Katholieke Encyclopaedie

Uitgeverij Joost van den Vondel (1933-1939)

Gepubliceerd op 15-08-2019

Kalender

betekenis & definitie

1° Burgerlijke k., lijst van alle maanden en dagen van het jaar.

2° Kerkelijke k. In liturg, zin: dezelfde lijst, doch voorzien van aanduiding der liturgische viering der dagen. Zie ook ➝ Kalendarium.
3° Een methode om den tijd, met het oog op kerkelijke, burgerlijke of wetenschapp. doeleinden, in bepaalde perioden te verdeelen. Sommige dezer perioden (dagen, maanden, jaren) berusten op astronomische perioden (zonnedag, synodische maand, tropisch jaar; ➝ Jaar), andere (weken, uren) zijn zuiver kunstmatig. De ingewikkeldheid en de betrekkelijke onnauwkeurigheid van k. zijn grootendeels te wijten aan de onmeetbaarheid van genoemde astron. perioden. Het begrip k. valt vrijwel samen met tijdrekening. Zie aldaar de verschillende systemen (Babylonisch, Joodsch, Christelijk enz.), volgens welke de tijd berekend werd of wordt.

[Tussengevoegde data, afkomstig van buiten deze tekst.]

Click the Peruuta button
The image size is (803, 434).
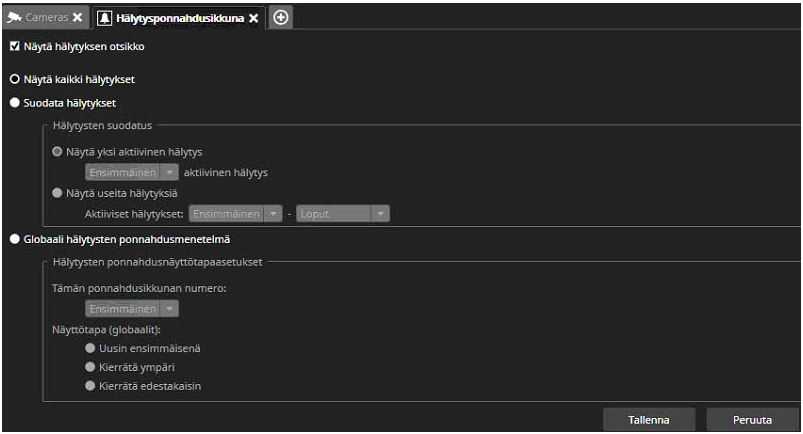(x=752, y=420)
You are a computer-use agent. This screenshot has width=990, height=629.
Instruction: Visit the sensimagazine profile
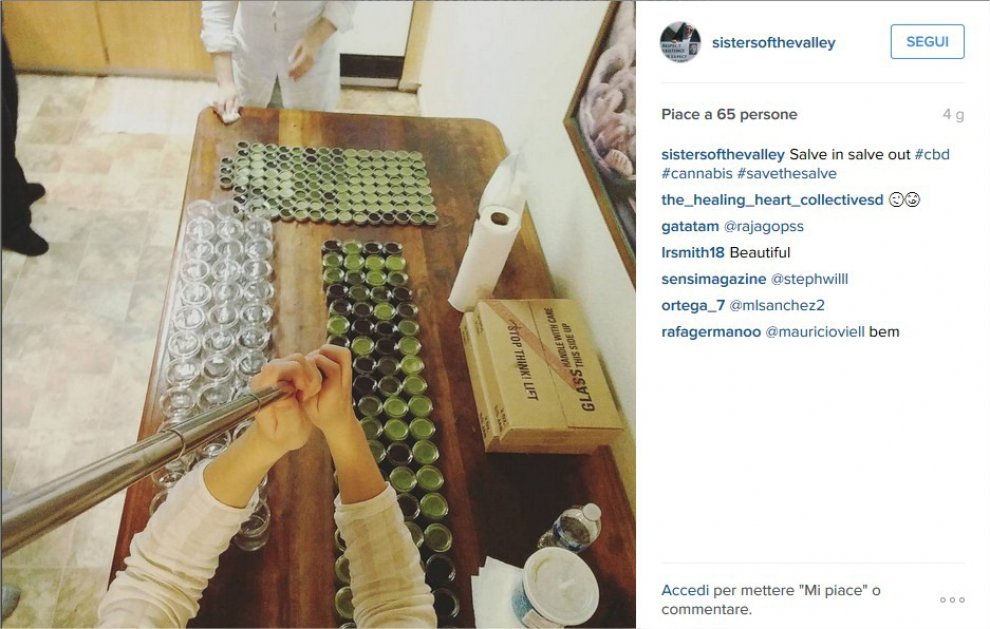(713, 279)
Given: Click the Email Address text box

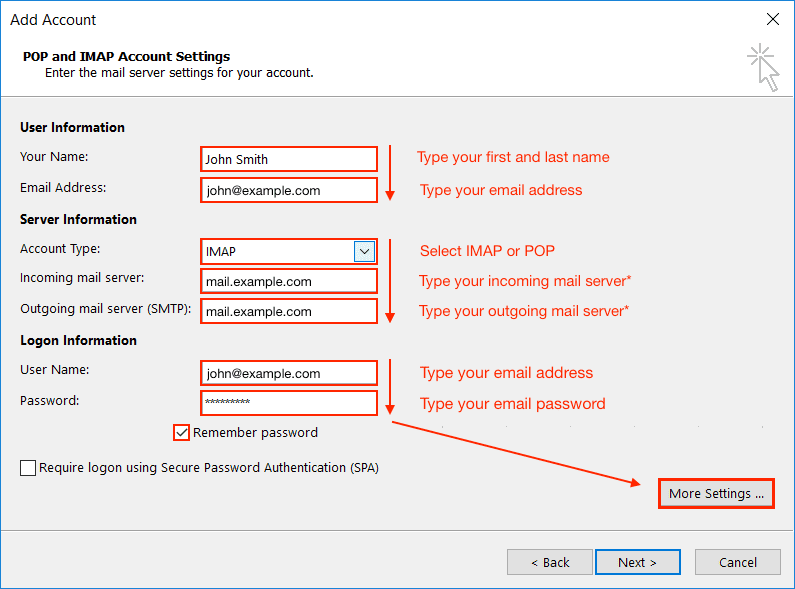Looking at the screenshot, I should pos(289,190).
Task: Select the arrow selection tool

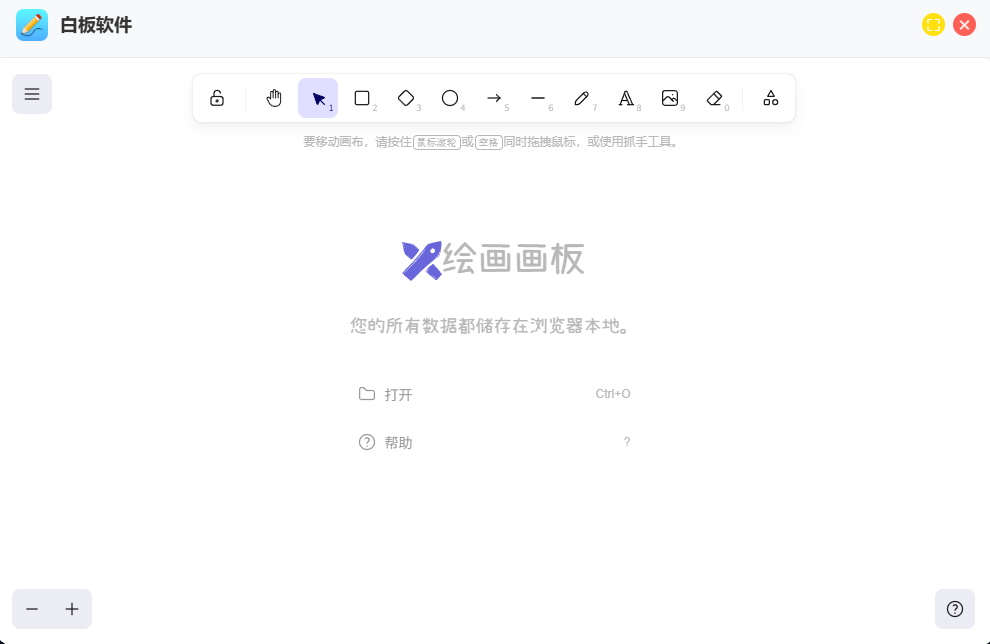Action: tap(318, 98)
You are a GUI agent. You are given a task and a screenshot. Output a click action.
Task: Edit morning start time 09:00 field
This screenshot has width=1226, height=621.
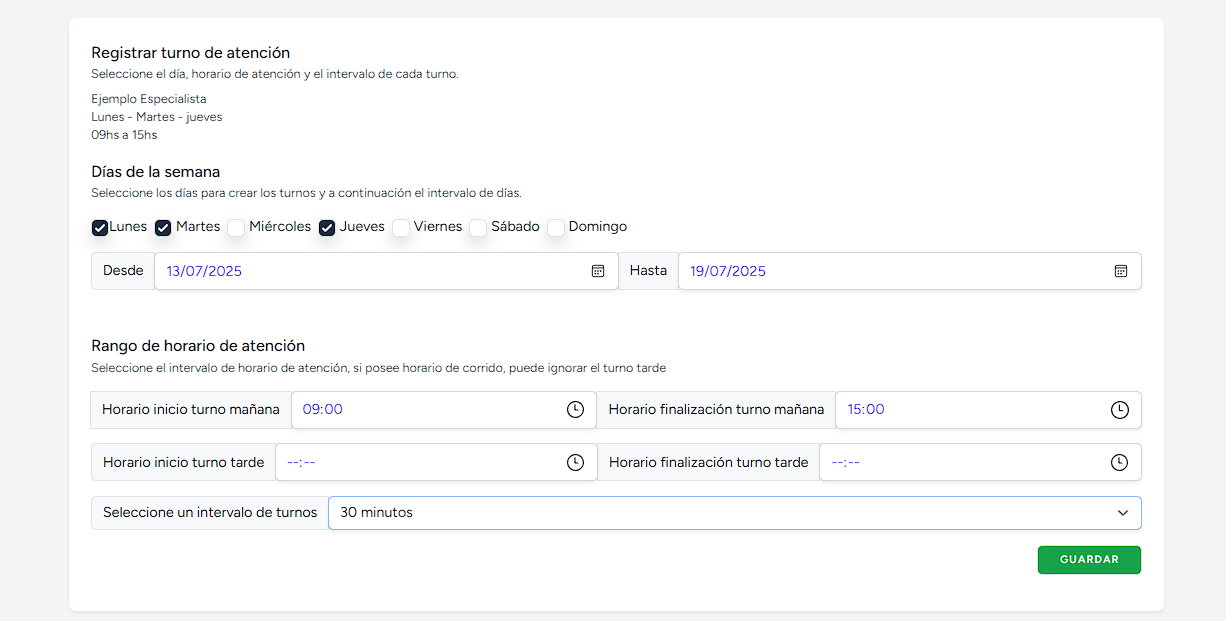(x=420, y=410)
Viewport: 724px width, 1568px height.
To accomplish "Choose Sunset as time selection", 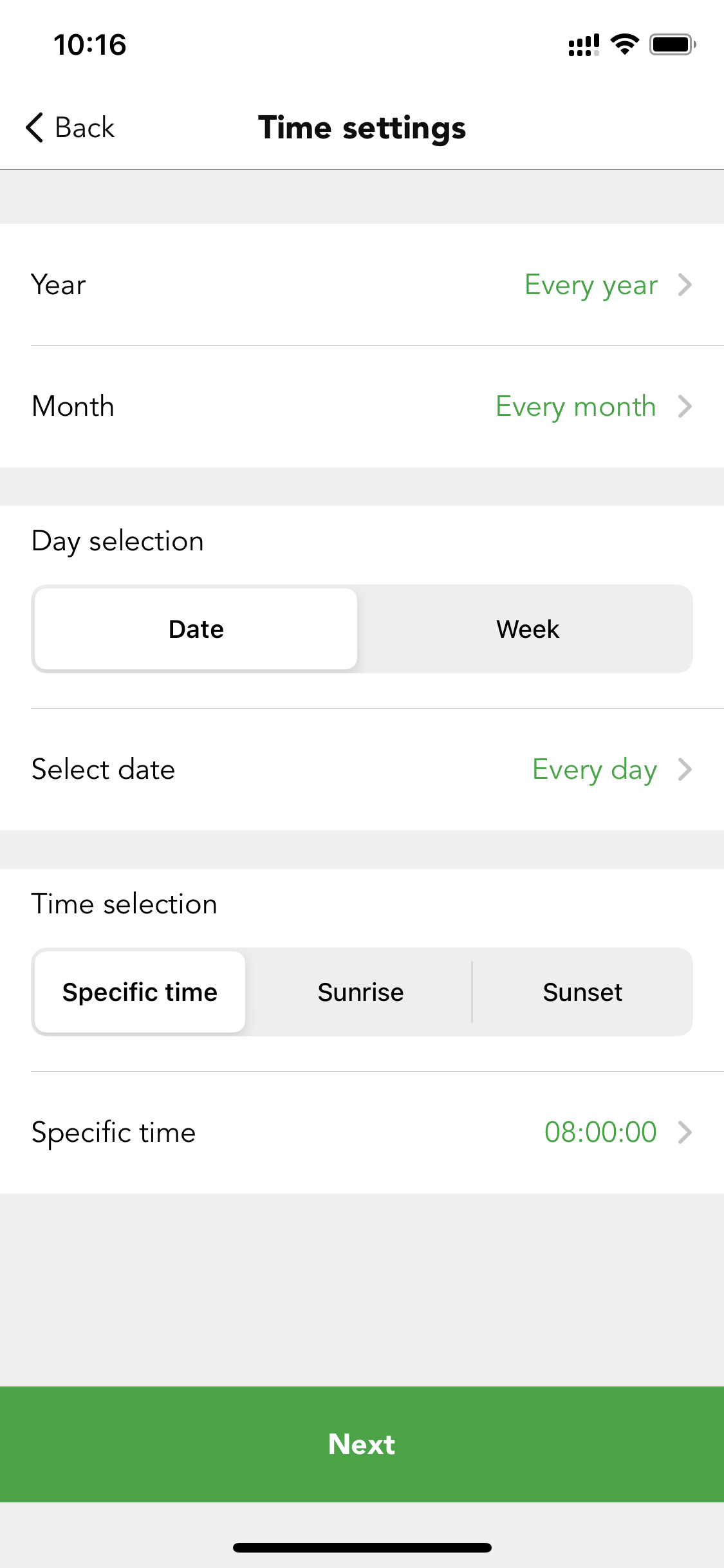I will coord(582,992).
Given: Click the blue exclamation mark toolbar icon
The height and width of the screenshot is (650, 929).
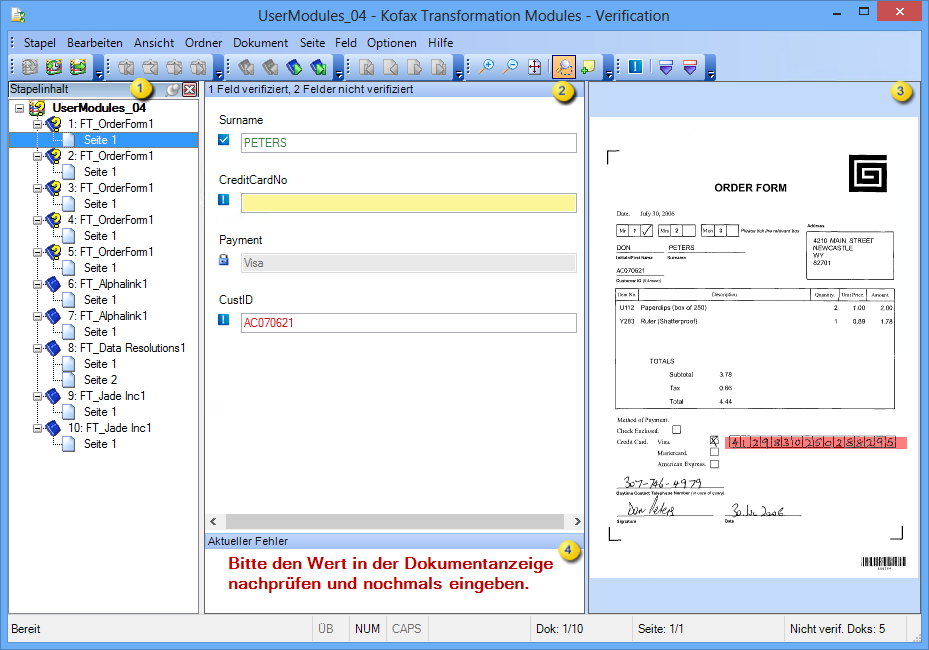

Reeds in de M.E. vindt men den k. uitgebeeld, zoowel door voorstellingen van de maanden (bijv. in een hs. uit de 11e eeuw, in het Britsch Museum; in steenen reliëfs aan kathedralen en abdijen (zie onder), als door voorstellingen met velerlei teekens en figuren, die de dagen, de feesten en zelfs de uren aangeven. Daarnaast komen voor: de ➝ Kalendaria. Deze kunnen voor altijd geldend of slechts voor een bepaald jaar dienstig zijn. Vooral in dezen laatsten vorm is de kalender nog steeds een alledaagsch gebruiksvoorwerp. Naar de wijze van uitvoering kent men scheur-, week-, maand-, zakkalenders enz. Vaak worden zij afgedrukt vóór in een jaarlijks verschijnend boekwerk, dat op zijn beurt daaraan zelf den naam k. ontleent. Een uitgave als de „Kalender voor Protestanten in Nederland” (1856-1863) was een jaarboekje van een soortgelijken opzet als de Volksalmanak voor Ned. Katholieken, de Volksalmanak voor Ned. Protestanten, de Muzenalmanak e.d. Voorst. in de kunst. De oudste geïllustreerde k. onder Christelijken invloed is de Chronographia van 354, voortgekomen uit reeds bestaande heidensch-Romeinsche k. en alleen bewaard in 17eeeuwsche kopieën. De maanden worden in miniaturen weergegeven door de bezigheden ervan uit de beelden in symbolen, dieren, vruchten, groenten enz. Verder zijn bekend een in steen gehouwen k. te Carmona (Andaluzië) uit de 5e eeuw, de marmeren kalenderplaten te Napels (9e eeuw), alsook de kalenderpilaar te Souvigny (Frankrijk) uit de 12e eeuw en de uitbeelding van den k. in de portalen van Amiens, Chartres, Bourges en Notre Dame te Parijs; ten slotte de k. in het Speculum Humanae Salvationis en die in het Getijdenboek van den hertog van ➝ Berry (15e eeuw), waaraan de gebroeders van Limburg arbeidden.

Lit.: Dict. d'achéol. chrét. (II 1585-1593); G. Leidinger, Fläm. Kalender (München 1912).